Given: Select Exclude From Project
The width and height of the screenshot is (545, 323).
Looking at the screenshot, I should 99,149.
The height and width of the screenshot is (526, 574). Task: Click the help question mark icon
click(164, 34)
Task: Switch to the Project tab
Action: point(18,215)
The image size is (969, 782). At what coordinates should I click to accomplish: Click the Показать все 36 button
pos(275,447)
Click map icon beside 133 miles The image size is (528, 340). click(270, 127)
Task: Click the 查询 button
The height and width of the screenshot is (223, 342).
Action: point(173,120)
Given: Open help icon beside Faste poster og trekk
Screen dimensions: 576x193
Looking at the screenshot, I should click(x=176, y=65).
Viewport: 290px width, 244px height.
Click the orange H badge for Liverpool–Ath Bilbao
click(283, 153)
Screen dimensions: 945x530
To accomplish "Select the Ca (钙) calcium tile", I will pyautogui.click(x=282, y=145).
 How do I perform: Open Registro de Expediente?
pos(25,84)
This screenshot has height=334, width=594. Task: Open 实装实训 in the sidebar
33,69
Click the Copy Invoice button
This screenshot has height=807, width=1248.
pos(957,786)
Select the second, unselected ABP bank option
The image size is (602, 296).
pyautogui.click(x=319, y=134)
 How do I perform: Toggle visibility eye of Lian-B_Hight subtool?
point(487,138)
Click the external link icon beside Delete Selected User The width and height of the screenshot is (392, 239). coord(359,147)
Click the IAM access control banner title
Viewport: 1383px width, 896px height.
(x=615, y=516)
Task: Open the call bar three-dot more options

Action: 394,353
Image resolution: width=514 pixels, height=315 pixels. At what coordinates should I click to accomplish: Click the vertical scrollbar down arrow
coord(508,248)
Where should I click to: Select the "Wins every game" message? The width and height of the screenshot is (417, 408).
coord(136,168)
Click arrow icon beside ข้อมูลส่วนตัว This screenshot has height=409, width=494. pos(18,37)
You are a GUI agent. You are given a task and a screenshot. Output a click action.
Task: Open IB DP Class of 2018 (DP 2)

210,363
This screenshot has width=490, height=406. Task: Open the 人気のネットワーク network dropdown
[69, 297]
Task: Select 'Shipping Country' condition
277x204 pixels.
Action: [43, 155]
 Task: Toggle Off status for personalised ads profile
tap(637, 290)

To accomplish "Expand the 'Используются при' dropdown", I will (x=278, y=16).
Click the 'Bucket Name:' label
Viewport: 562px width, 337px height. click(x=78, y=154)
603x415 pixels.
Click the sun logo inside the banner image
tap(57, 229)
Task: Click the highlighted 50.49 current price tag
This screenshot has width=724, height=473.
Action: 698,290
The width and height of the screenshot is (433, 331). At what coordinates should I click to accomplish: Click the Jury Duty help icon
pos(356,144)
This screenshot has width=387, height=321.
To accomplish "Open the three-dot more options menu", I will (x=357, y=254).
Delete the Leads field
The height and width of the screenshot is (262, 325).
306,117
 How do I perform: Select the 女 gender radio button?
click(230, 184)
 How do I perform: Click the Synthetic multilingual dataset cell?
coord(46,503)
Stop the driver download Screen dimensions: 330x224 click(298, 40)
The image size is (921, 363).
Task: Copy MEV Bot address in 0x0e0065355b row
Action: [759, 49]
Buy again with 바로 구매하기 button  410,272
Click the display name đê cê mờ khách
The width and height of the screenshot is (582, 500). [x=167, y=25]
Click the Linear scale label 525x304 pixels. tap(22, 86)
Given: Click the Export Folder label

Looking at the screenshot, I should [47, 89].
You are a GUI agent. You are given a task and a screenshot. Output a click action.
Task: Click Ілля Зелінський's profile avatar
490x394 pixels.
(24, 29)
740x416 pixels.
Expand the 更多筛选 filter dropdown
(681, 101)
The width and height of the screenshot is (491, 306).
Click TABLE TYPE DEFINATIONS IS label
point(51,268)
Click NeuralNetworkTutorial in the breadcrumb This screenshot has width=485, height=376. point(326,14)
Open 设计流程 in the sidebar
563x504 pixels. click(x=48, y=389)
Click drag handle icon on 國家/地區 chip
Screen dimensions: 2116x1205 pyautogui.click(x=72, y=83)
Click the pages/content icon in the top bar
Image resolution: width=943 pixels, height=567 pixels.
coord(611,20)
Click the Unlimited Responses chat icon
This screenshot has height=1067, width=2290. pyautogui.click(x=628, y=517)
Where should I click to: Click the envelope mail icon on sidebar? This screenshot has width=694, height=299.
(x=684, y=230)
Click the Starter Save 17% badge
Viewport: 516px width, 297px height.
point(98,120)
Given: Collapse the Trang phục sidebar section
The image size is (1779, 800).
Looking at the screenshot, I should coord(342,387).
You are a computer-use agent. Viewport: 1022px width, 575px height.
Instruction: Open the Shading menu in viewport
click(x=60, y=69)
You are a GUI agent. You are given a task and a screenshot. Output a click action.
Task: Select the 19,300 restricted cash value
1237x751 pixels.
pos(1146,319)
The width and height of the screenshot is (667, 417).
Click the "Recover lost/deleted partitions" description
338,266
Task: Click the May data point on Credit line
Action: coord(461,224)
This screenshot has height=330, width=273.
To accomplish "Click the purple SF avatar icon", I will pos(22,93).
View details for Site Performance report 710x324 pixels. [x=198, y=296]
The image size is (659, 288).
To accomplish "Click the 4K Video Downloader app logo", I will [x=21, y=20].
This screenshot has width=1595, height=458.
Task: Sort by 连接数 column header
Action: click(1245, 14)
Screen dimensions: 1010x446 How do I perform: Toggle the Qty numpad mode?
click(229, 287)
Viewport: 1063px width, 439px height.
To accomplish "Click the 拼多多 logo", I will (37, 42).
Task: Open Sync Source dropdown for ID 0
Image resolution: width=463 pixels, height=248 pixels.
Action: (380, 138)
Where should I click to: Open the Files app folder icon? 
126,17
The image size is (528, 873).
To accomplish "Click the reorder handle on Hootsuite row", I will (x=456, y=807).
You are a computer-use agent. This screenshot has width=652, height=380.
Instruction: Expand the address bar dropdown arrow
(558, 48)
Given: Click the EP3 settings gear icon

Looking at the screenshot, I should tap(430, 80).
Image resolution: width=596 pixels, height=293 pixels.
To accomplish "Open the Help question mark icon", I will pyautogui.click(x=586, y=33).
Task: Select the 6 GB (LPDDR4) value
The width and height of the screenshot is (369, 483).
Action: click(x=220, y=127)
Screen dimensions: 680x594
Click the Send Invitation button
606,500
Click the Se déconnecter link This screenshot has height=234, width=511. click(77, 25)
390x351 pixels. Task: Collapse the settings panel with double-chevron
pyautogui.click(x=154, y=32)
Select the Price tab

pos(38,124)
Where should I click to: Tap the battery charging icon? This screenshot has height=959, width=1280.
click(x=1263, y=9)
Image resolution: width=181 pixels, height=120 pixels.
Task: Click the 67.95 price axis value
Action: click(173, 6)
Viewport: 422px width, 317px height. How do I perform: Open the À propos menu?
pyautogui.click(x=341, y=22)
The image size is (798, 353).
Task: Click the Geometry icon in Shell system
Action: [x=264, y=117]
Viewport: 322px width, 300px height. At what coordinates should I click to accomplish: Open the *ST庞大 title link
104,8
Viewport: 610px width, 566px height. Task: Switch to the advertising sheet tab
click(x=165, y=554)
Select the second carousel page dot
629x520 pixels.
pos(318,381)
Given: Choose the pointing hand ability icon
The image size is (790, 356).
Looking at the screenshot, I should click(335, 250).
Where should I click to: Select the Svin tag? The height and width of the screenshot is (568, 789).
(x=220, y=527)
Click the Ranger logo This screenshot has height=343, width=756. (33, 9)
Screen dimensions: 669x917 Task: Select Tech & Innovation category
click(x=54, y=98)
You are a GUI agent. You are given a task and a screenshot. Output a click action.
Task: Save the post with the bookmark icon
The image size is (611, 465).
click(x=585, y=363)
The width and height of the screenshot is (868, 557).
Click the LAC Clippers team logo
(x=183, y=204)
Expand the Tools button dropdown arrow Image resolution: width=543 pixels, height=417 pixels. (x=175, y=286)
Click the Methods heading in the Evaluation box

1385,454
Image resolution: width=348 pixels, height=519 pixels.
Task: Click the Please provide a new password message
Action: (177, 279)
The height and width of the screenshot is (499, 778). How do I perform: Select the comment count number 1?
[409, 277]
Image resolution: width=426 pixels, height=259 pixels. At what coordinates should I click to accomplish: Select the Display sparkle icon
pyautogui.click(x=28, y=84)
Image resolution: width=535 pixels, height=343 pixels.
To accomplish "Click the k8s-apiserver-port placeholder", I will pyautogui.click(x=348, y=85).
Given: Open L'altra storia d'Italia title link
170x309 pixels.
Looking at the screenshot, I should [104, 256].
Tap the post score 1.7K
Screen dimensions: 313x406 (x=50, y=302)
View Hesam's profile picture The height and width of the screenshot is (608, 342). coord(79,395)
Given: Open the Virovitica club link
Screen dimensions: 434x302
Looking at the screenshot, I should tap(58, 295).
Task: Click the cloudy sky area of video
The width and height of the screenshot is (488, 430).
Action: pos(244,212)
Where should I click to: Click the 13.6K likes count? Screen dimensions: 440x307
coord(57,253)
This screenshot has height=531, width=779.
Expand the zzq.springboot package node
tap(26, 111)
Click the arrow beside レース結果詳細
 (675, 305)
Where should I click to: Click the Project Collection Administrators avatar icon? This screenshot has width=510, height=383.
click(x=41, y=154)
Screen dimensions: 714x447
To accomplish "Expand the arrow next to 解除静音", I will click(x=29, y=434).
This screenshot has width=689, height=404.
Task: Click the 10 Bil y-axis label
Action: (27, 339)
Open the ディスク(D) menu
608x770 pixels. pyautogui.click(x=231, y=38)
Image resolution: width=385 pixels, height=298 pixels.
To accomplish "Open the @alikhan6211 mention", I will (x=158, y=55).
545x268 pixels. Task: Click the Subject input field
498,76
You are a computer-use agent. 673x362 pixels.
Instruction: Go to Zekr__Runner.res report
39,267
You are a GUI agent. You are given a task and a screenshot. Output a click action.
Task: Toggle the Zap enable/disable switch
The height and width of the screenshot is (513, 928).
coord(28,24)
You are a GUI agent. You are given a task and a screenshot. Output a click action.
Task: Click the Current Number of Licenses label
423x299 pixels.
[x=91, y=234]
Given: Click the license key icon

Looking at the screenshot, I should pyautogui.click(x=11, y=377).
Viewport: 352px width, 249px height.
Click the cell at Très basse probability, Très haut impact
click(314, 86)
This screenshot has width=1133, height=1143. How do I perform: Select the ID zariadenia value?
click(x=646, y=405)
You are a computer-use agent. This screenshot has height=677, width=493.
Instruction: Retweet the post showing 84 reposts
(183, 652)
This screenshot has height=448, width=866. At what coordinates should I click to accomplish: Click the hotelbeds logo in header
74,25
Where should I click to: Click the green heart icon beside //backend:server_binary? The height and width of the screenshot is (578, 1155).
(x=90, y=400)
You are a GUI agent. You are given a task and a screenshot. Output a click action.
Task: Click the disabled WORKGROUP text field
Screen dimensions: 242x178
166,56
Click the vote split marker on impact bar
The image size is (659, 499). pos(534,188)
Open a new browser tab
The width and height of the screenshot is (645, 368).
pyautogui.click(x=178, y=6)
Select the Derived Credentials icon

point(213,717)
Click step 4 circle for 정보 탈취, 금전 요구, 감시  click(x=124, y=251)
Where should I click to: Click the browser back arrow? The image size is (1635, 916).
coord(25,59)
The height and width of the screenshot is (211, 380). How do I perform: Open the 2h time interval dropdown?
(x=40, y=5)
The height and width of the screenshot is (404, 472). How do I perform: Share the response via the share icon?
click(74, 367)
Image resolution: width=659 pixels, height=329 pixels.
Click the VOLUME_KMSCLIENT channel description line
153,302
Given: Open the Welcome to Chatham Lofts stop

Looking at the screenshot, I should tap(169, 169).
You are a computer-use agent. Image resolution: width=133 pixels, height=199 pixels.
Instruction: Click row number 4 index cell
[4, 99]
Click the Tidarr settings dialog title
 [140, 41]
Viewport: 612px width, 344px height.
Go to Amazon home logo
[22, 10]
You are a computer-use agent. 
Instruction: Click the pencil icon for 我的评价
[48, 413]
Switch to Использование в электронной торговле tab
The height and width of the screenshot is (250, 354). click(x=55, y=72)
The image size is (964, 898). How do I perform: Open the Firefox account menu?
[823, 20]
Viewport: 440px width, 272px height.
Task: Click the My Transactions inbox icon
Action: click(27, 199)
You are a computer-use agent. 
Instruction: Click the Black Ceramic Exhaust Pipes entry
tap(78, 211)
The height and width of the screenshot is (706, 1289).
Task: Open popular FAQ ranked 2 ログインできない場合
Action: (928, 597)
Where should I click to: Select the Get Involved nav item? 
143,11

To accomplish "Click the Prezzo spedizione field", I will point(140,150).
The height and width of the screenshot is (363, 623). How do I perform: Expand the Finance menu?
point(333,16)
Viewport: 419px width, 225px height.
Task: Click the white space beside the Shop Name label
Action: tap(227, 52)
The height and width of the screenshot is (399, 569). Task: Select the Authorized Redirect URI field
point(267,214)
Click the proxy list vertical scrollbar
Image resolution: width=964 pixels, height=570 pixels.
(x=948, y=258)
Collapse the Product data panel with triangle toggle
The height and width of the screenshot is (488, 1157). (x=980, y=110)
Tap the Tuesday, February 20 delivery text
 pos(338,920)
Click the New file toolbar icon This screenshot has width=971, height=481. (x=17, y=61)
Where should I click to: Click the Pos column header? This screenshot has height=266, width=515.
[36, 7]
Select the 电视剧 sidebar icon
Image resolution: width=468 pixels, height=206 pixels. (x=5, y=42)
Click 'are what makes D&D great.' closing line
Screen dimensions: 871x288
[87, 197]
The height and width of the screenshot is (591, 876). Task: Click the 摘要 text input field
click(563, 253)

◇ ◇ ◇

== Problem to work on ==
Write down again, exactly as given, only the lines above that fall from the line with "Given: Click the EP3 settings gear icon" to the line with "Task: Select the 6 GB (LPDDR4) value", inclusive.

== Solution to the problem ==
Given: Click the EP3 settings gear icon

Looking at the screenshot, I should tap(430, 80).
Image resolution: width=596 pixels, height=293 pixels.
To accomplish "Open the Help question mark icon", I will pyautogui.click(x=586, y=33).
Task: Select the 6 GB (LPDDR4) value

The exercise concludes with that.